(What you will do): Pick up the notebook excerpt on the probability-of-any-improvement acquisition function and carry it forward from its final line.

(Selected text):
We have written a function which returns the predicted mean and variance for all objectives.
We will now write a separate function which computes an acquisition function from
a set of predicted means and variances.
Designing the acquisition function will likely be the most difficult part of the project.

As a demonstration, we will use a simple acquisition function which I have made-up/reinvented: the probability of _any_ improvement (PAI).
This is the probability that an observed value will improve on the best known value for at least 1 objective:

$$\mathrm{PAI}(x) = \mathbb{P}_{\vec{y}\sim \mathrm{model}(x)}\left[i : y_i \geq y_{best,i} \right]$$

This function can be calculated in two ways:
1. Analytically: because the predictions are independent, PAI(x) = 1 - (probability that no $y_i$ improves)
2. Monte Carlo: sample a bunch of $y$ values and check how many times improvement is observed

We will code both below.

In [None]:
def PAI_analytic(
    *,
    mu_pred: np.ndarray,  # shape (K,)
    var_pred: np.ndarray,  # shape (K,)
    y_best: np.ndarray,  # shape (K, )
) -> float:

    assert mu_pred.shape == var_pred.shape == y_best.shape

    # The probability of a Gaussian variable being <= a certain value is given by its CDF.
    # This is exactly the probability of not improving
    prob_no_improve = stats.norm.cdf(y_best, loc=mu_pred, scale=np.sqrt(var_pred))

    return float(1 - np.prod(prob_no_improve))

def PAI_mc(
    *,
    mu_pred: np.ndarray,  # shape (K,)
    var_pred: np.ndarray,  # shape (K,)
    y_best: np.ndarray,  # shape (K, )
    num_mc_samples: int,
) -> float:

    samples = stats.norm(loc=mu_pred, scale=np.sqrt(var_pred)).rvs(size=(num_mc_samples, len(y_best)))
    return np.mean(np.any(samples > y_best, axis=1).astype(float))

In [None]:
# Test the acquisition function.
# Values should be reasonably close
mu_pred = np.asarray([1.0, 2.0])
var_pred = np.asarray([0.5, 2.0])**2
y_best = np.asarray([1.5, 4.0])

(Dataset section):
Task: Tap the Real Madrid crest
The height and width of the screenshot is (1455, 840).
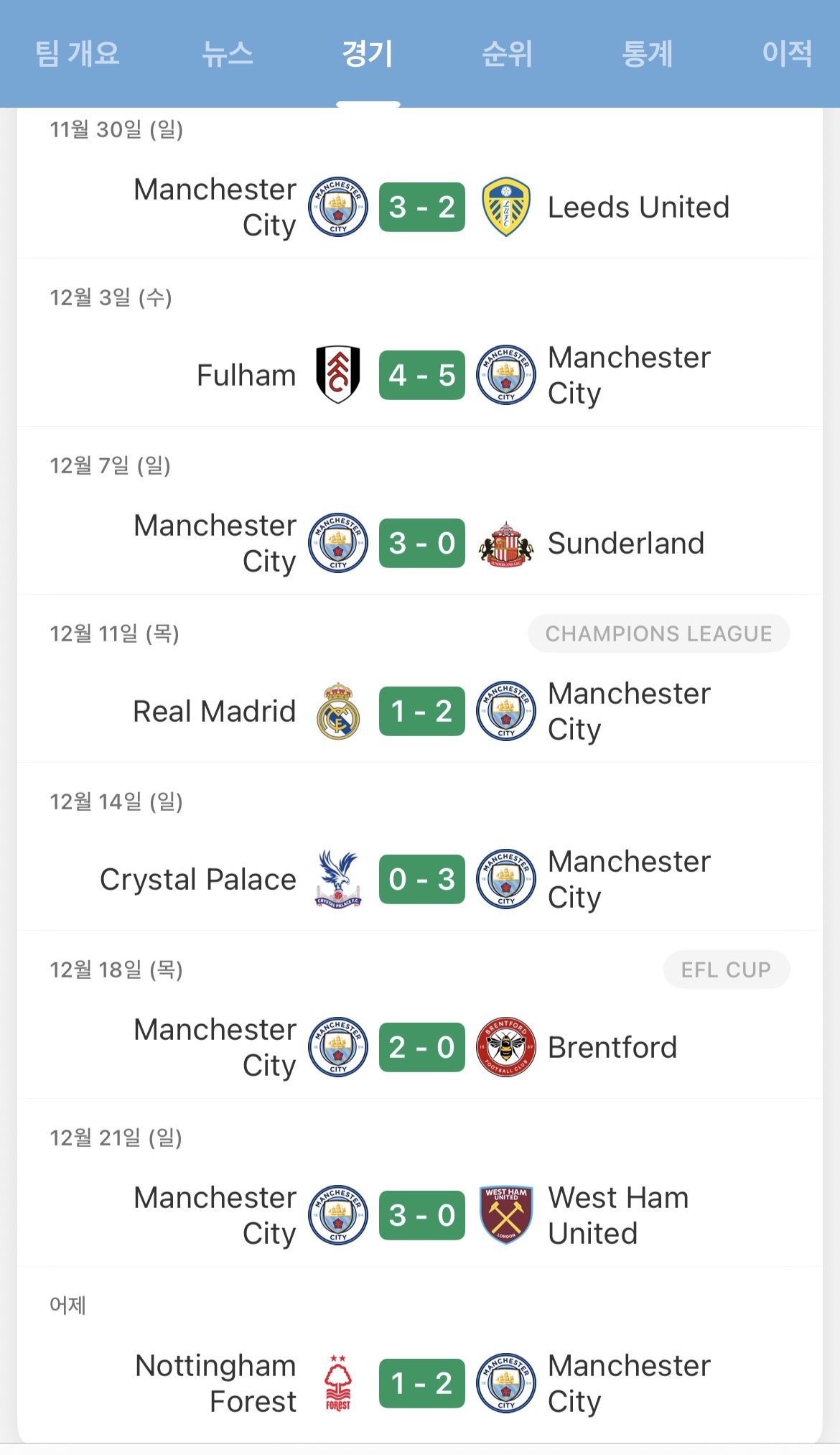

(Task answer):
print(f"Analytic: {PAI_analytic(mu_pred=mu_pred, var_pred=var_pred, y_best=y_best)}")
print(f"MC: {PAI_mc(mu_pred=mu_pred, var_pred=var_pred, y_best=y_best, num_mc_samples=1000)}")

## BO loop

In each iteration, a BO loop will:

1. Fit the model
2. Evaluate the acquisition function over all candidate SMILES
3. Pick the SMILES with the highest acquisition function value
4. Evaluate that SMILES and add it to the dataset

Here we will write a very simple BO loop that does this.

Note that writing this loop requires setting model hyperparameters.
A good setting for the $\mu$ hyperparameter is the dataset mean,
while a good setting for the $a$ is the dataset variance (or potentially a higher value to encourage exploration).
These are _not_ known in real life (and should be tuned),
but for the purposes of this example we will calculate them on the real dataset
and set them accordingly.
Since these objectives are all noiseless, we will set the noise to a small value.

Running the BO loop below should yield a small amount of improvement to the objectives.
Most likely better tuning of hyperparameters will yield better results.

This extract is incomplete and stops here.